Baluchistan: Pakistani authorities have imposed an indefinite ban on the official website of Human Rights Commission of Baluchistan.

According to the Baluchistan Post, a local media agency, the human rights group claims to be a non-profit human rights organisation operating in the province; a region that already suffers from strict levels of media restriction. They also have firm bases in foreign countries like Sweden, the UK and France.

From the past few years, the group has been actively working in Baluchistan to collect information about the ongoing human rights abuses and report them to the international media and organisations. They employed "a network of volunteers and supporters" that assemble and communicate information from the remotest corners of Baluchistan, the media reported further.

As per The Baluchistan Post news desk; authorities have banned the group's official website in Pakistan. If attempted to access, the website states that: "Surf Safely! The site you are trying to access contains content that is prohibited for viewership from within Pakistan."

In an official statement, the Commission exhibited shock on this act and mentioned that they are a fair and unbiased "human rights organisation" and not "a party to the war in Baluchistan."

Media restriction is not a new phenomenon in Baluchistan. Despite transparent and fair reporting, The Baluchistan Post network is also banned in Pakistan. The subscribers to the media are obliged to use technical stratagem to bypass restrictions and access our websites - like using VPNs or online proxies. Some other media and human rights organisations are also banned in Pakistan.

Journalist bodies and rights group allege that "Baluchistan functions under abysmal media restrictions: public opinion is suppressed, political dissent is confronted with brute force and freedom of speech is curtailed."

According to many campaign groups, "human rights activists, political dissidents and journalists are constantly harassed through the misuse of Prevention of Electronic Crimes Act in Baluchistan. Any kind of information relevant to the Law Enforcement Agencies is considered "harmful" and, therefore, its propagation is forbidden. Furthermore, any information about CPEC is also withheld and its dissemination is deemed an issue of "national security". Cellular networks and the internet are frequently cut off for "security reasons"."

Talking to the Post, a renowned activist from Baluchistan on condition of anonymity said, "human rights abuses are mainstream in Baluchistan.

"Under the pretexts of "counter-insurgency" or "re-establishment of peace", security forces have executed uncountable misdeeds. Enforced disappearances are a major human rights issue in Baluchistan. Despite the promising negotiations with the authorities, such disappearances continue unabated," he added.

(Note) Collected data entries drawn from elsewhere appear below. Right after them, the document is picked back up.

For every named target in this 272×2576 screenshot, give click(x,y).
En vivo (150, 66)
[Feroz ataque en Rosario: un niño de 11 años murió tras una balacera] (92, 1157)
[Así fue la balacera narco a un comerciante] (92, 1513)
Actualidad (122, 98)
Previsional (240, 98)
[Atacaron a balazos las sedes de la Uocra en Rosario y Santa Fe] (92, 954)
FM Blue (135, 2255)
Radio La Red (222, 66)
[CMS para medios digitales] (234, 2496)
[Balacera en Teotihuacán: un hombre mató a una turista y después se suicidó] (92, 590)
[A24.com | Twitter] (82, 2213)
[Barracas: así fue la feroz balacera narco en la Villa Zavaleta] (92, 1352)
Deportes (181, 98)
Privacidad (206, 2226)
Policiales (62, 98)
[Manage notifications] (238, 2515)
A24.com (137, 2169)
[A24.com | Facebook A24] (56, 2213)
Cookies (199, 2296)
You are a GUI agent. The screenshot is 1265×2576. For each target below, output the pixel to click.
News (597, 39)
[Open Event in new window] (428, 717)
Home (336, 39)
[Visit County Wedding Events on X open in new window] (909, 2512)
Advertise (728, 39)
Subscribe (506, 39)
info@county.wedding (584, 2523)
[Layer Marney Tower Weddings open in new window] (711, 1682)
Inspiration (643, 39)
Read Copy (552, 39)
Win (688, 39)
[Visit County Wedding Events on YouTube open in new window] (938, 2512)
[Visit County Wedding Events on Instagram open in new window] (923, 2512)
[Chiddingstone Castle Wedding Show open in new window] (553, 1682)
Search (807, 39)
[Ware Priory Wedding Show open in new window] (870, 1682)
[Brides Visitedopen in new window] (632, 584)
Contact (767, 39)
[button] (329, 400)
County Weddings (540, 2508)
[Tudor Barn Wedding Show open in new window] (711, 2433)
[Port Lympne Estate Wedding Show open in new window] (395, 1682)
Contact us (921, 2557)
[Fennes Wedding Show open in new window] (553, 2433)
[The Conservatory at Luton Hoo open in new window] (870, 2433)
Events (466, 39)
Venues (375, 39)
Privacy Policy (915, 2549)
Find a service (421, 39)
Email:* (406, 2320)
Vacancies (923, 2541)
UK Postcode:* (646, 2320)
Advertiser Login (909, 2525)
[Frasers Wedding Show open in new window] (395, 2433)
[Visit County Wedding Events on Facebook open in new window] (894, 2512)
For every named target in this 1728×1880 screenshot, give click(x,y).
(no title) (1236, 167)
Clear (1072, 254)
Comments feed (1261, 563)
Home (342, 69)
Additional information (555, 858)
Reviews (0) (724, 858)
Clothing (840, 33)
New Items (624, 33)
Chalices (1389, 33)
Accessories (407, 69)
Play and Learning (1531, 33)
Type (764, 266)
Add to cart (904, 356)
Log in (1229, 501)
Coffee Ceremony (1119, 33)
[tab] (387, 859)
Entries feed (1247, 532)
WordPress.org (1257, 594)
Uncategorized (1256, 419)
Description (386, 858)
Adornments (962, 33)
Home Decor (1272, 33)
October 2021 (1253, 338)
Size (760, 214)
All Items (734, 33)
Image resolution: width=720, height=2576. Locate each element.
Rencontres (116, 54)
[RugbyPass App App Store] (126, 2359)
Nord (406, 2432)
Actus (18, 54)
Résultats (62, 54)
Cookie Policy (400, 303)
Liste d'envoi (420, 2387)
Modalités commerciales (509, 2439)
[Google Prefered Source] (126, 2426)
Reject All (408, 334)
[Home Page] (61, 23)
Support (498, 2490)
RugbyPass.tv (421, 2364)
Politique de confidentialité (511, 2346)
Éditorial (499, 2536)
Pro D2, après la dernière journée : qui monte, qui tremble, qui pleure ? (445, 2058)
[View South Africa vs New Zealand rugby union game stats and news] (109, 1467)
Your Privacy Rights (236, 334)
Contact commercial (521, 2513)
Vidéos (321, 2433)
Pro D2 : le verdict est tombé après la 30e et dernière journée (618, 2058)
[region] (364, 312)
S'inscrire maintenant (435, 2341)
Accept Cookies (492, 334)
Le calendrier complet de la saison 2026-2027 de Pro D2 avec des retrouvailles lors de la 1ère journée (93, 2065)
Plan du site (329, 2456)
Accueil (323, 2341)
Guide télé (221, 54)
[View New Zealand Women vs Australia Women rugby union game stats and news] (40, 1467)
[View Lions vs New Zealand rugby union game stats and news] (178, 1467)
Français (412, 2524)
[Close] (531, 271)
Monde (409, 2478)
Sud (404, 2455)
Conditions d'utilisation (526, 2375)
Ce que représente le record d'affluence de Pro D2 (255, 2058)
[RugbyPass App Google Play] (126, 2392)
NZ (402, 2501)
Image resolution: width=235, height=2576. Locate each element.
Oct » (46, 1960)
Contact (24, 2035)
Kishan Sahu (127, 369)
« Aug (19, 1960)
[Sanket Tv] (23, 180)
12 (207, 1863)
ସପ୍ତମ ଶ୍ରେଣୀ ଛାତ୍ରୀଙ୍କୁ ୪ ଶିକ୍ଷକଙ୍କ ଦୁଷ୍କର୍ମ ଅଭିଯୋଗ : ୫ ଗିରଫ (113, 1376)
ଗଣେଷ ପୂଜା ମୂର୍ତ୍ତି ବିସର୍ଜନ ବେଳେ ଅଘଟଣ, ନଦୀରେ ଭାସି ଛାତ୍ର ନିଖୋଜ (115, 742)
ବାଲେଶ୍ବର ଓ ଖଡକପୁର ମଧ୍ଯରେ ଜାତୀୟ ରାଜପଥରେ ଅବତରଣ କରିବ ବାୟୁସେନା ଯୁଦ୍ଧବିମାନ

"Baloch activists have also believed to be abducted from foreign countries, like Sweden or UAE. Such disappearances compelled Mama Qadeer Baloch - a renowned human rights activist from Baluchistan - to break a world record by marching from Quetta to Islamabad. Mama Qadeer and his organisation, Voice for Baloch Missing Persons (VBMP), are protesting in front of the Quetta press club for the past ten years," the activist was quoted as saying.